Biasanya juga. Segera aku beranjak ke musala rumah. Bersembunyi dari tatapan nanar beliau. Menumpahkan segala beban di dada. Sebab hanya kepadaNya aku mampu mengeluh.
Idul Fitri kurang sehari. Tak juga kakak-kakak atau keponakan menjenguk ibu. Terbuat dari apa hati mereka? Sangkaku masih saja tak percaya.
Hingga dua hari lebaran berlalu. Kondisi ibu semakin drop. Meskipun sempat bersemangat minta duduk. Wajahnya berseri-seri. Tak menampakkan rasa sakitnya di pagi  Idul Fitri. Bahkan meminta aku, isteriku, dan anak-anak untuk pergi shalat 'id.
Pun saat para tetangga berdatangan. Untuk menjenguk sekaligus bermaaf-maafan. Beliau begitu bersemangat. Meski terkadang kami batasi. Nafas ibu pasti tersengal-sengal saat 'banyak' bicara. Hingga benar-benar kami tidak perkenankan. Ibu menerima para tamu.
Fitri yang kami nantikan.
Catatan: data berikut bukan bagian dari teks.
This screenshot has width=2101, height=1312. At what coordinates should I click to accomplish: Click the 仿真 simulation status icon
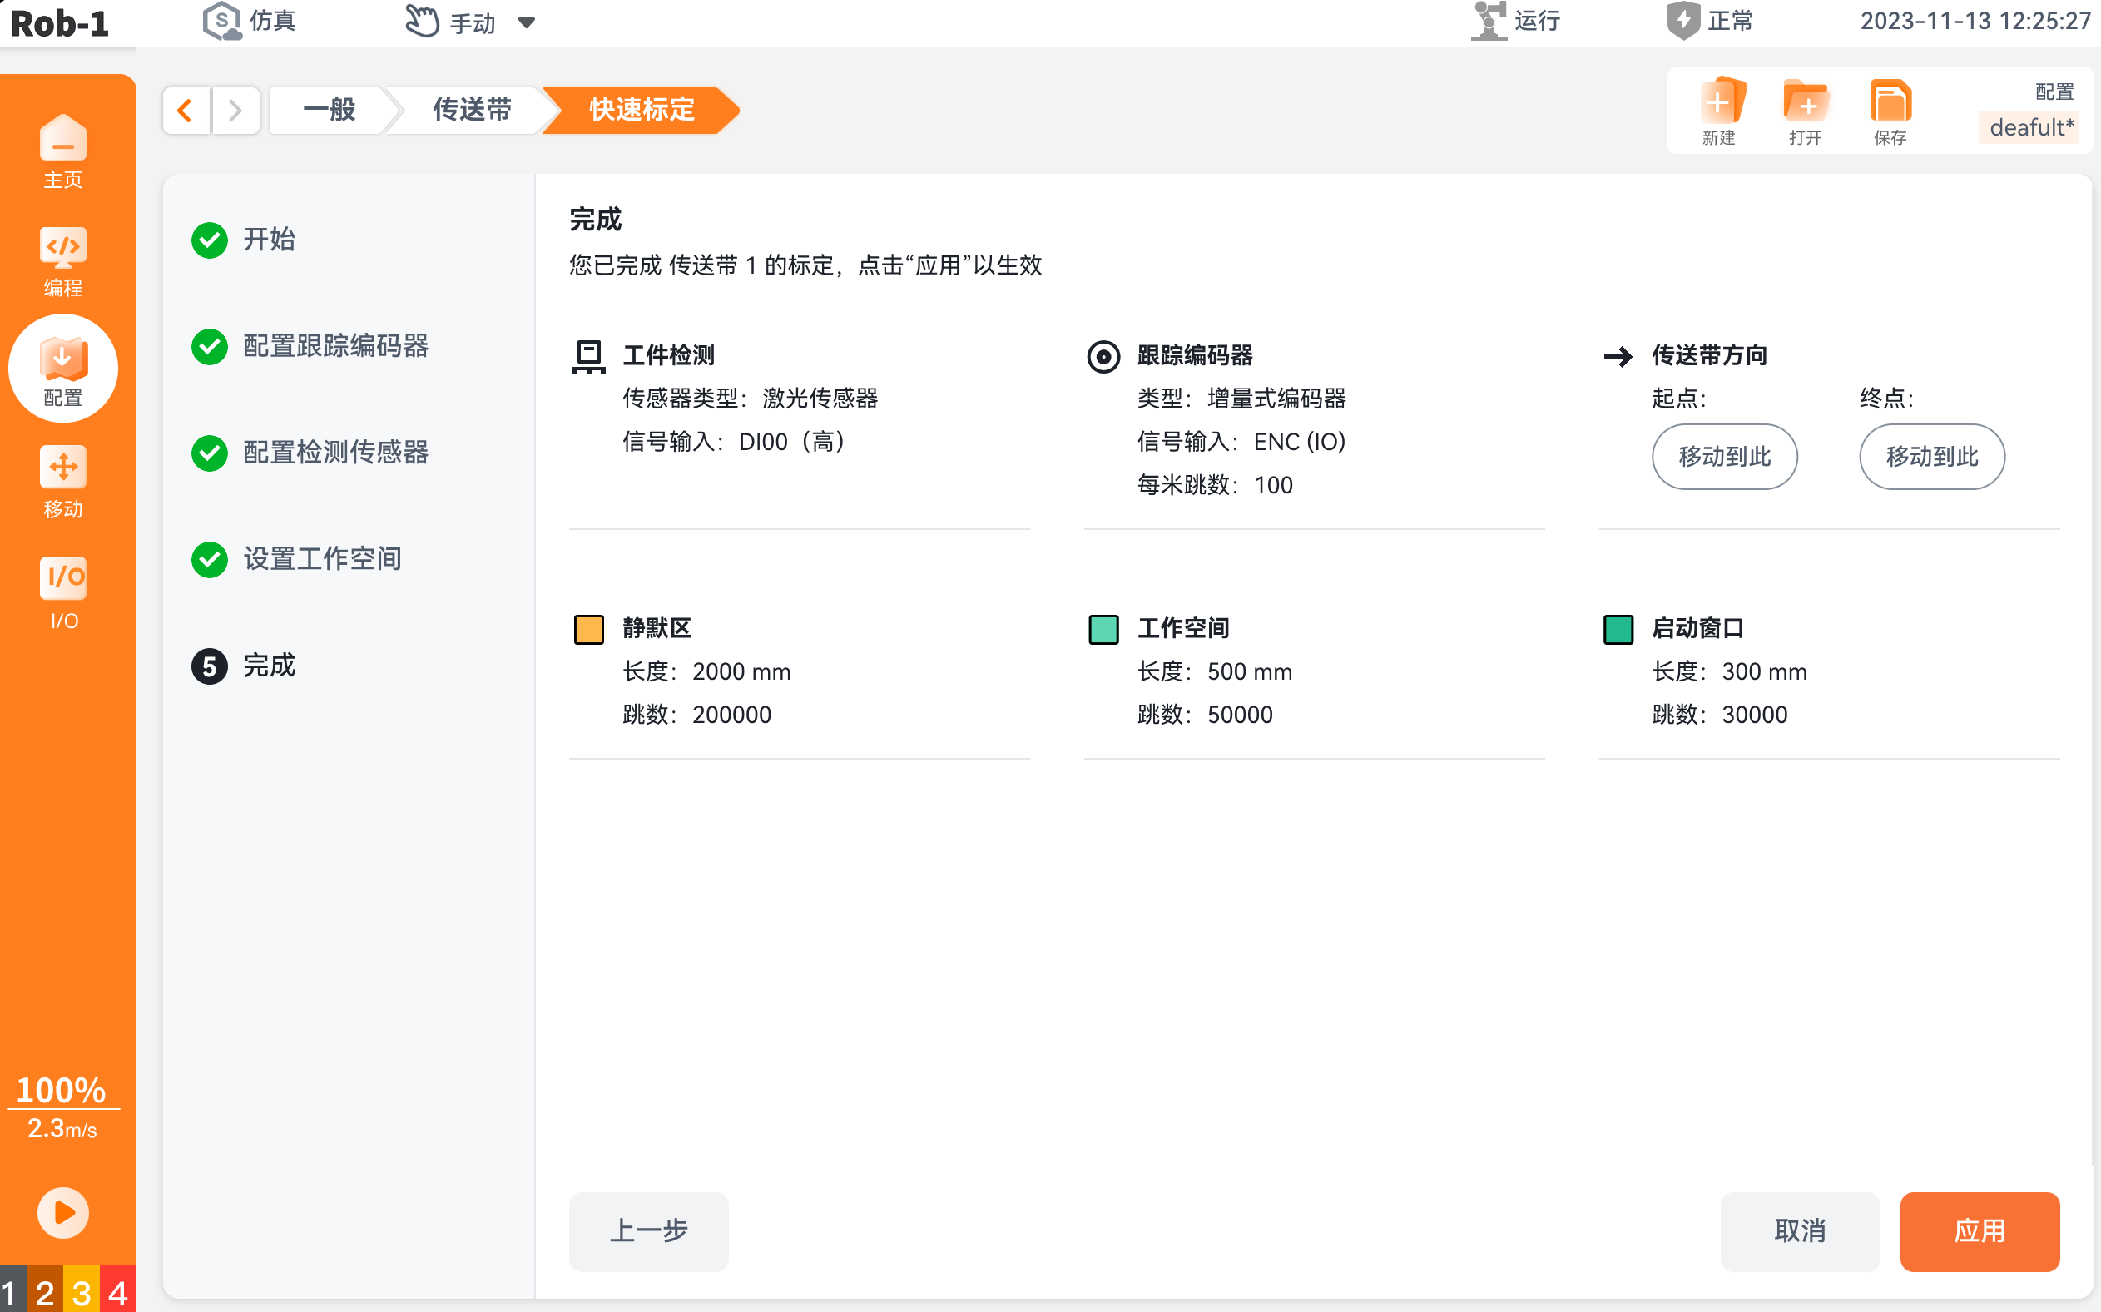point(222,21)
Kesucian yang kami harapkan. Mampu  meleburkan perasaan apatah. Diantara kami tujuh bersaudara. Ternyata belum mampu menembus batas-batas ego kami.
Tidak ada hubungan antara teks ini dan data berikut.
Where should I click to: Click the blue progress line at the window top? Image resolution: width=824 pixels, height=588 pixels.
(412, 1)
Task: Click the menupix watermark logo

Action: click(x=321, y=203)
Hingga malam itu pun tiba. Sepulang shalat Isya' berjamaah di masjid. Isteriku menyambutku dengan terisak.
"Aku takut, Bi. Ibu terdiam sejak minta minum tadi. Ada apa dengan ibu, Bi?" Lalu aku pun segera menuju kamar ibu. Sambil berpesan agar tak seorangpun memasuki kamar.
Aku ucapkan salam. Nampak nafas ibu tersengal. Dari sudut kelopak mata. Bulir-bulir bening terjatuh. Mulut mengatup. Sementara cuping hidung pelahan-lahan menutup.
Segera aku bisikkan di telinga kanan beliau lafaz-lafaz talqin: Laa ilaa ha illallah. Sambil sesekali wajahku tak mampu aku tahan untuk menciuminya.
Hingga nafas panjang. Panjang sekali terembus. Dan benar-benar aku pastikan ibu telah meninggalkan kami semua. Memastikan bahwa aku telah menalqinnya. Sesuai keinginan beliau.
Maafkan aku ibu. Aku belum sempat membahagiakanmu.